Substância preserva as memórias
24 de agosto de 2009 - 06:27
Neurotransmissor do prazer alimenta as lembranças de longo prazo
Roberta Jansen escreve para “O Globo”:
Mais conhecida por acionar as sensações de prazer no cérebro, a dopamina determina também por quanto tempo memórias podem persistir na mente de camundongos, como revelou um estudo publicado na “Science” por um grupo de cientistas brasileiros e argentinos.
A descoberta, que se aplicaria a seres humanos, abre caminho para o desenvolvimento de drogas e para o estudo sobre a manipulação das lembranças. O estudo ajudaria a explicar também o antigo mistério sobre a formação das memórias e também sobre como o nosso cérebro as armazena para uso a longo prazo.

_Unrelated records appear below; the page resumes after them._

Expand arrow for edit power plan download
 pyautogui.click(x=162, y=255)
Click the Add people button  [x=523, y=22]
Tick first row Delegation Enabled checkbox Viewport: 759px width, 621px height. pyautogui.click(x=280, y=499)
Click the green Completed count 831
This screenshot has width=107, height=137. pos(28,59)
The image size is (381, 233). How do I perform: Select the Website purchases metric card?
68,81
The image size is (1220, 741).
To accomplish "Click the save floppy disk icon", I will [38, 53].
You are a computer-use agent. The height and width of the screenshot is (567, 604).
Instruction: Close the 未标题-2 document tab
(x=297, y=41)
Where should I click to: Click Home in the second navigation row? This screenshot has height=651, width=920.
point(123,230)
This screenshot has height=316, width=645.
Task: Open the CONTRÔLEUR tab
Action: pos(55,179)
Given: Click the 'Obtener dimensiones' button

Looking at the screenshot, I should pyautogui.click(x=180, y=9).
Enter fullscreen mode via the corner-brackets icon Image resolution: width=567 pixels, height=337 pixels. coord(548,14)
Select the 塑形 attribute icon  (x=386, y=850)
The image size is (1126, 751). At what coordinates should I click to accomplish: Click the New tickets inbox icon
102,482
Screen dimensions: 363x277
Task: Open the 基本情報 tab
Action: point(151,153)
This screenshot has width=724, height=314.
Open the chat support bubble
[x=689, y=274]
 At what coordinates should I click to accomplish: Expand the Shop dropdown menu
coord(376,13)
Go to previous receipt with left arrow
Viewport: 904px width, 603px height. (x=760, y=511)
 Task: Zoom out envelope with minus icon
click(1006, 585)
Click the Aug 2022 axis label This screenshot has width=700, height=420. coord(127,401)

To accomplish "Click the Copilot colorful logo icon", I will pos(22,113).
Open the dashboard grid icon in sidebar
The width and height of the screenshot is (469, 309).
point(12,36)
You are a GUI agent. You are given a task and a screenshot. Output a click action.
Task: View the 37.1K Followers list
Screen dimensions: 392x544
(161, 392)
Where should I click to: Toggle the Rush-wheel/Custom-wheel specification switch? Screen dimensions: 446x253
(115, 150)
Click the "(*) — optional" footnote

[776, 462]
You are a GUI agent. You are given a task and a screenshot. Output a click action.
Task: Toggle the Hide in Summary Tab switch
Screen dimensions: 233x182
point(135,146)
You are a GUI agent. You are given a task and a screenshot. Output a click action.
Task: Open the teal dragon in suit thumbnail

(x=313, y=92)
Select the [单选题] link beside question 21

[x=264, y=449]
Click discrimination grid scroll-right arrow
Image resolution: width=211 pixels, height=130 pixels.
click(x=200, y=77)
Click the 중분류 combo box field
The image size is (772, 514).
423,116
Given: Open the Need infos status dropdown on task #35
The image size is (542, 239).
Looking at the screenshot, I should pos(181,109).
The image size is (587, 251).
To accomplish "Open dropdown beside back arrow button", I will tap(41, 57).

– Verificamos os mecanismos pelos quais a memória, uma vez consolidada, persiste por mais ou menos tempo – explicou o pesquisador Ivan Izquierdo, coordenador do Centro de Memória da PUC-RS, um dos cinco autores do trabalho . – Todo mundo se lembra do filme que viu há dois dias, mas bem menos gente se recorda daquele que viu há uma semana. E isso acontece com tudo. Há memórias que persistem e outras não.
Um caminho para produzir novas drogas
Para entender por que isso acontece, os cientistas trabalharam com camundongos. Os pesquisadores infringiram choques elétricos aos roedores e testaram por quanto tempo os animais se lembraram do episódio e se esforçaram para evitar choques no futuro.
Os especialistas demonstraram que os camundongos se esqueciam rapidamente do choque se, 12 horas após o evento, eles recebessem uma injeção de uma substância que bloqueia a ação da dopamina – um dos principais neurotransmissores do cérebro. Entretanto, camundongos que levaram um choque brando se mostraram capazes de se lembrar do evento por muito tempo ao receberem, 12 horas após o evento, uma injeção de uma substância que estimula a produção de dopamina.
O número mágico é 12, segundo os cientistas. As injeções não funcionaram quando dadas imediatamente após o choque e tampouco quando dadas nove horas depois.
Os resultados sugerem que a dopamina não teria um papel crucial na formação das memórias em si, mas em transformar experiências em memórias de longo prazo. Os dados mostram ainda que a consolidação das lembranças pode ser manipulada pela dopamina dentro desse período de 12 horas.
Em condições naturais, aponta Izquierdo, nem sempre a dopamina é liberada no cérebro. Quando isso não acontece, as memórias tendem a se perder rapidamente.
– Temos mecanismos para escolher quais memórias são suficientemente importantes para serem armazenadas – explicou o cientista. – Há uma região do cérebro que registra essa informação e determina o que é importante, o que é necessário.
O estudo, segundo ele, poderia ser importante no desenvolvimento de drogas para a memória que agissem estimulando a produção de dopamina, durante o período de 12 horas.
Quando lembrar de tudo pode não ser tão importante
O pesquisador lembra, entretanto, que, após os 40 anos, as memórias já não persistem tão bem na grande maioria da população e que isso talvez não devesse ser alterado.
– Isso acontece com todo mundo, é fisiológico, talvez não valha a pena ser tratado – defende. – Talvez seja um benefício não lembrar de toda e qualquer memória. Enchemos o cérebro de besteiras. Se lembrarmos do filme que vimos há uma semana, deixamos de guardar coisas mais importantes. Vale lembrar que os líderes mais importantes têm mais de 40 anos.
O estudo contou com a participação de especialistas do Centro Nacional de Desenvolvimento Científico e Tecnológico do Brasil e da Universidade de Buenos Aires.
(O Globo, 21/8)
Fonte: Jornal da Ciência 3832, 21 de agosto de 2009.